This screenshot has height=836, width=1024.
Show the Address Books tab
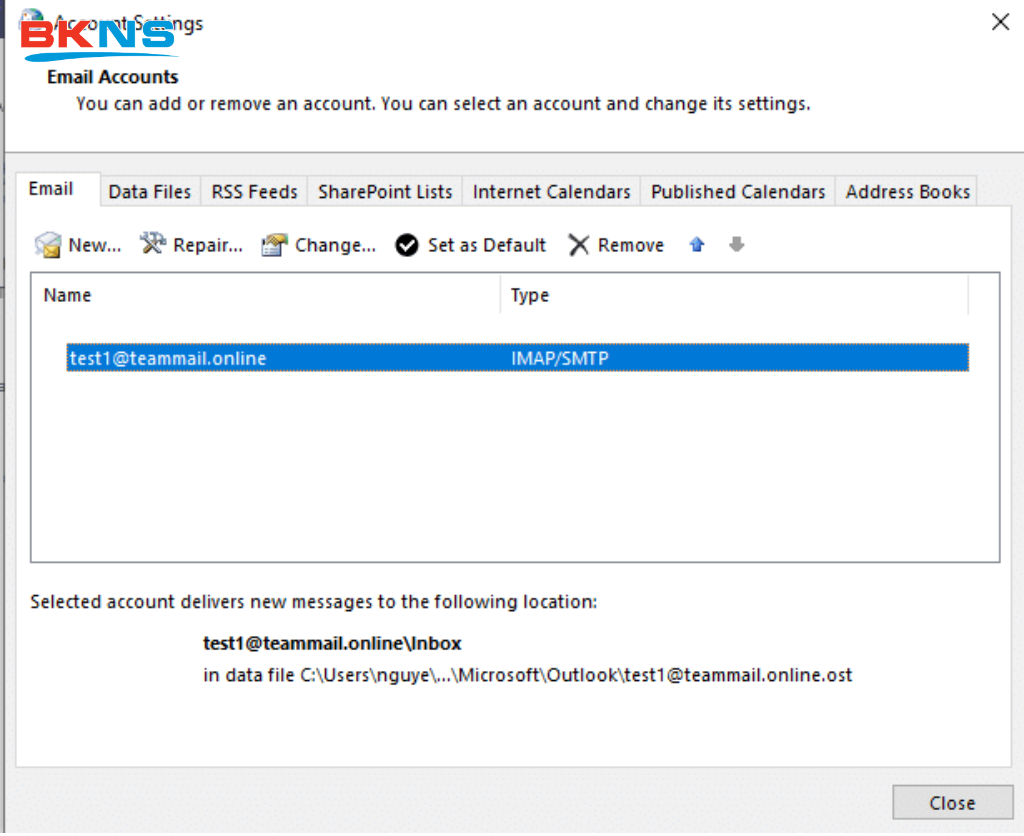pyautogui.click(x=907, y=192)
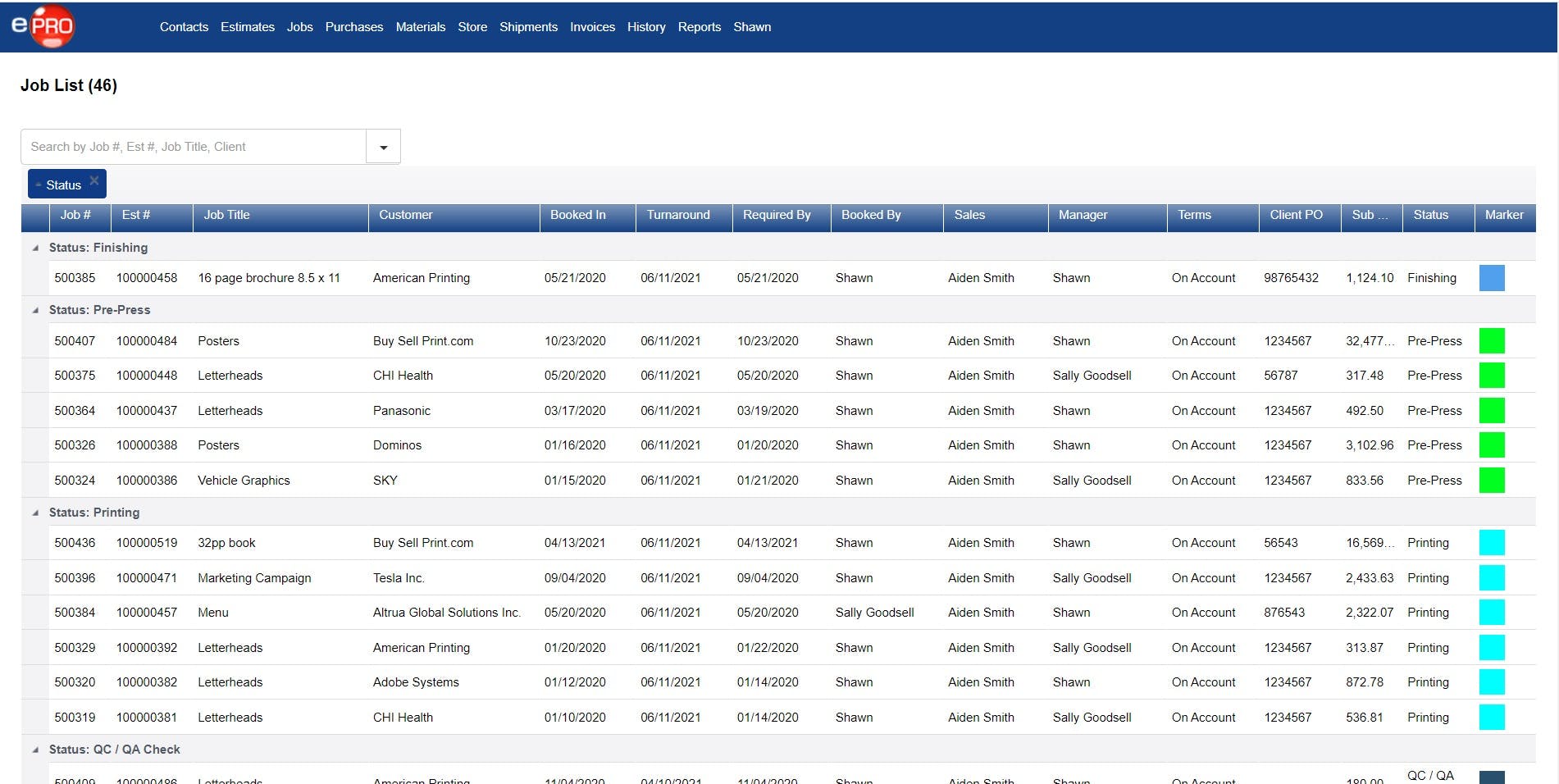Image resolution: width=1559 pixels, height=784 pixels.
Task: Open the search box dropdown arrow
Action: click(383, 148)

-.-.-

Copy out all of the material above line for line, without the pictures.

This screenshot has height=836, width=1024.
Show the Address Books tab
pyautogui.click(x=907, y=192)
Image resolution: width=1559 pixels, height=784 pixels.
Task: Open the search box dropdown arrow
Action: click(383, 148)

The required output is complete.